The Better Evidence project
Collaborators in BEP's First Planning Meeting in February, 2020
The Better Evidence Project (BEP) promotes basing resource allocation on evidence of what has been demonstrated to be effective in stopping or preventing warfare. It gathers and produces such evidence and facilitates its use by making it easily available to donors, practitioners, policymakers, and scholars .
BEP is establishing a “hub” that helps to access relevant research and to initiate both formal and informal partnerships with experts through its referral network. It aims to identify, to develop, and to fund research on how to prevent war effectively and to bridge gaps between research, practice, policy, and giving.
The hub helps donors, practitioners, policymakers, and scholars to collaborate in their efforts to promote peace. Understanding that duplicative efforts have splintered the field of peacemaking and siloed individual efforts, the BEP hub instead works as a force-multiplier for collective, ongoing efforts to promote evidence-based peacemaking. Its Resource Library will provide the ability to identify, develop, and fund research on how to prevent war and bridge gaps between research, practice, policy, and giving.

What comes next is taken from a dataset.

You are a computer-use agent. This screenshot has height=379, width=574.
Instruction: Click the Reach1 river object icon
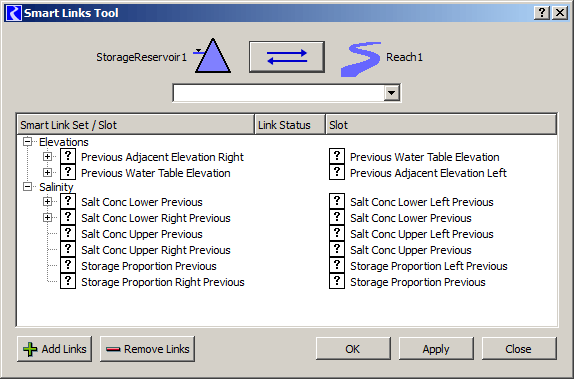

BEP’s hub convenes peacemakers, partners, associates, evaluators, and trusted colleagues for the purpose of developing relationships based on the shared goals of preventing and ending wars. It creates a space for people to find guidance, to stimulate conversation, and to translate evidence-based research to be useful to practitioners. By bringing professional networks together in its hub, BEP intends to contribute to a significant reduction of armed conflict through global evidence-based research, funding, and action.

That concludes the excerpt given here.